Renouveler le slasher relève aujourd’hui de l’exercice d’équilibriste : soit l’on érige une mythologie suffisamment marquante pour inscrire son tueur dans l’imaginaire collectif, soit l’on redouble d’inventivité dans la mise à mort, au risque de sombrer dans le gadget. Stick choisit une voie intermédiaire, plus conceptuelle que spectaculaire.
Le film doit beaucoup à son scénariste, Kevin Williamson, figure familière du genre à qui l’on doit notamment Scream et Souviens-toi l'été dernier. Fort de cette expérience, il ne cherche pas à révolutionner les codes mais à les recontextualiser. Son idée la plus féconde consiste à inscrire l’intrigue en pleine pandémie de Covid-19, un cadre encore peu exploité par le cinéma de genre, qui devient ici un véritable moteur dramaturgique.

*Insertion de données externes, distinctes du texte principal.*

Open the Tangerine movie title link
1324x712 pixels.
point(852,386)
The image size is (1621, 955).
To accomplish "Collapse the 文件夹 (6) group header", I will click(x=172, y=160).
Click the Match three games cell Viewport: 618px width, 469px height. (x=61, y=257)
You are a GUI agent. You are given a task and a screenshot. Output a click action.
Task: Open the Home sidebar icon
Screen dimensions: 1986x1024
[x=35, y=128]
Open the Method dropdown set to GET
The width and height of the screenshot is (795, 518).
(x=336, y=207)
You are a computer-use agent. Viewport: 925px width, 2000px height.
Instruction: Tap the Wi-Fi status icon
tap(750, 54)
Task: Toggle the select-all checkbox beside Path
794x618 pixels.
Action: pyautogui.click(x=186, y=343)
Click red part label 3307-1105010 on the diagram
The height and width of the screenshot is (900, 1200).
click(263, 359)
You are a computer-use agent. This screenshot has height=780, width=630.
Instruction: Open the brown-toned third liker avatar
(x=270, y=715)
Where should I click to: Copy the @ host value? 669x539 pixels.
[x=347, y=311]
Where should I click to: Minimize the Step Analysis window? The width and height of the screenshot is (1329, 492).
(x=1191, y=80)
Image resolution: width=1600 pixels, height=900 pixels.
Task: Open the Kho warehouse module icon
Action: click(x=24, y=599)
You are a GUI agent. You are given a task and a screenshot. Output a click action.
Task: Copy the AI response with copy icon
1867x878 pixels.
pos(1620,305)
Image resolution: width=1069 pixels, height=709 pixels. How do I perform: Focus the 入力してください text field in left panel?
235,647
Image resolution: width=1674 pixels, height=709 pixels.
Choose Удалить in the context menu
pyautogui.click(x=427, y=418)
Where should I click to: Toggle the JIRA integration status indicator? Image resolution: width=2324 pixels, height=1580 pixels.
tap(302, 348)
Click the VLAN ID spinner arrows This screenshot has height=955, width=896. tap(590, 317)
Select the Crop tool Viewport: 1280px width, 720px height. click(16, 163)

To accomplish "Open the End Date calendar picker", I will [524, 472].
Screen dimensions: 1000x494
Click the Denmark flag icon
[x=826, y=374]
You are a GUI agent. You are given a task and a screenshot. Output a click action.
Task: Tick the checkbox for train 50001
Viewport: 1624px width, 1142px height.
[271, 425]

En intégrant des thématiques contemporaines comme le mouvement #MeToo et les angoisses liées à l’isolement sanitaire, Stick s’ancre résolument dans son époque. Ces éléments, sans être toujours approfondis, offrent néanmoins une toile de fond pertinente qui renouvelle les situations de suspense et redéfinit les interactions entre les personnages.
Il en résulte un slasher modeste mais conscient de ses enjeux, qui parvient, grâce à son dispositif et à son sens du rythme, à maintenir l’attention durant ses 80 minutes. Sans réinventer le genre, Stick s’impose ainsi comme une variation honnête et, à sa manière, symptomatique de son temps.